### DOCUMENT SOURCE
↓
Souvent, on entend la phrase que tu emploies, justement : "Je ne suis pas malheureux", "Il y a de pires situations que la mienne". Or, dire "Je ne suis pas malheureux", cela ne signifie pas pour autant "Je suis heureux". On peut avoir tout ce que l'on peut espérer (du travail, un toit sur la tête, de quoi manger, des relations sociales etc...), et pour autant ne pas pouvoir dire "Je suis heureux"...
Je pense qu'en grande partie, c'est le fonctionnement même de notre société qui est profondément anxiogène : on est, finalement, dans une sorte de "zone grise", où l'on sait que l'on ne sera pas forcément confronté à de grandes catastrophes (disons qu'aucune guerre ne nous menace encore, nous ne risquons pas de nous faire croquer par un fauve etc...), et en même temps, nous nous faisons une montagne de ce qui peut-être n'en vaut pas la peine, parce que nous sommes "entraînés" à cela. Tout petits déjà, l'école nous impose la compétition malsaine des notes. On doit se projeter dans l'avenir, pour savoir ce que l'on veut faire plus tard, tandis que les infos nous martellent les chiffres du chômage... Adulte, on est confronté au reporting d'objectifs, aux petits chefs, avec la crise en bruit de fond...
↑
### MATÉRIEL FOURNI
↓
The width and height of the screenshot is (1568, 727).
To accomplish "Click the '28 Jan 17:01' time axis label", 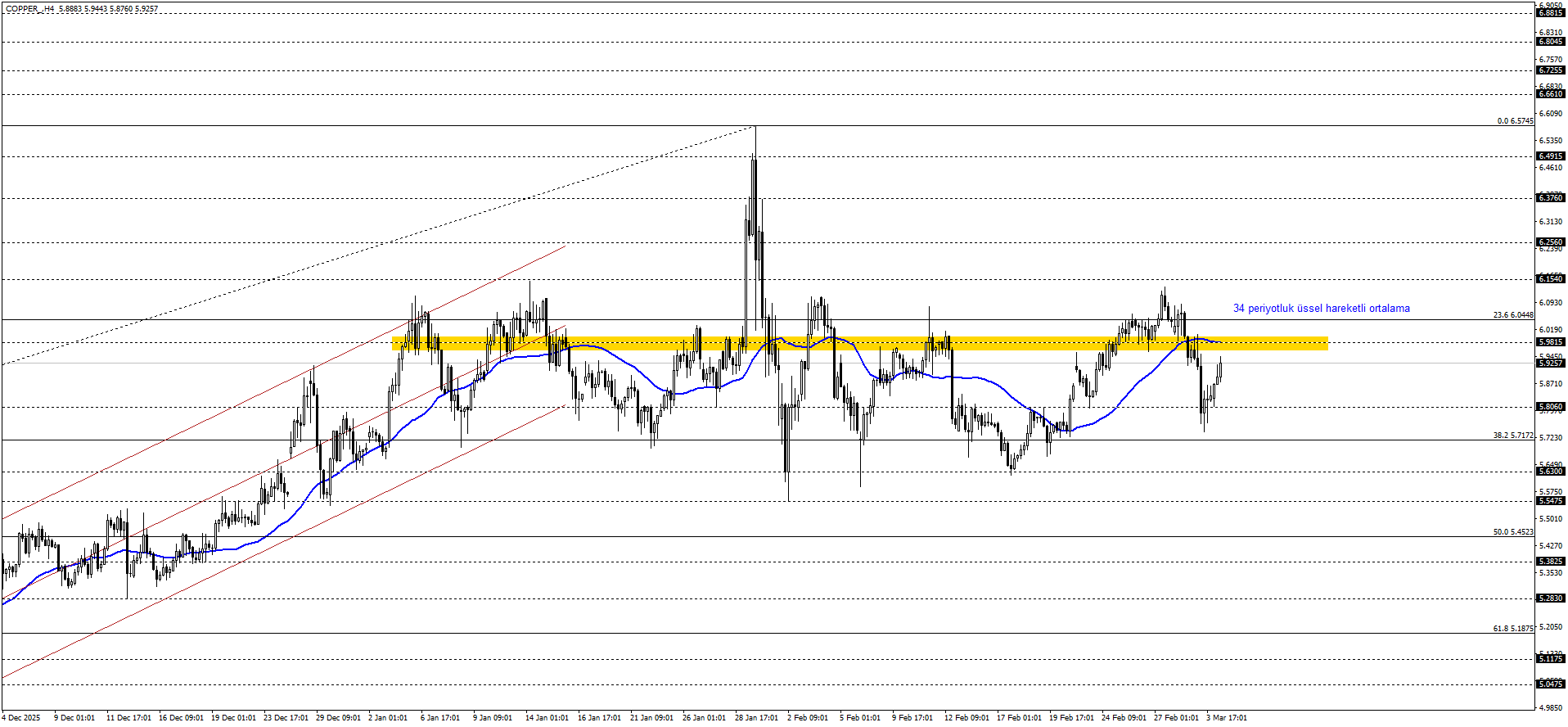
↑
### CONSIGNE A
Dans le document source sur le bonheur, qu'est-ce que l'école nous impose dès notre plus jeune âge ?
### CONSIGNE B
Rédigez la suite du document source sur le bonheur, en partant de sa dernière phrase.

### RÉSULTAT A
La compétition malsaine des notes.

### RÉSULTAT B
Donc, je ne trouve ni stupide, ni choquant l'une des idées forces de l'article, à savoir que la vie dans des sociétés moins opulentes que la notre, voire primitive, est moins source de dépression et d'anxiété. Certes, il y a moins de "biens" en tout genre, la santé est moins bien suivie(quoique... ), certains tabous sont encore écrasants etc... mais finalement, on vit plus dans l'instant présent, on ne se projette pas. Là, on est dans une société dont l'ombre portée, dont l'avenir nous est présenté comme nécessairement pire que le présent... donc forcément, on craint de perdre ce que l'on a, on a peur de manquer etc...
Au final, la question fondamentale de l'article est : ce monde est-il humain ?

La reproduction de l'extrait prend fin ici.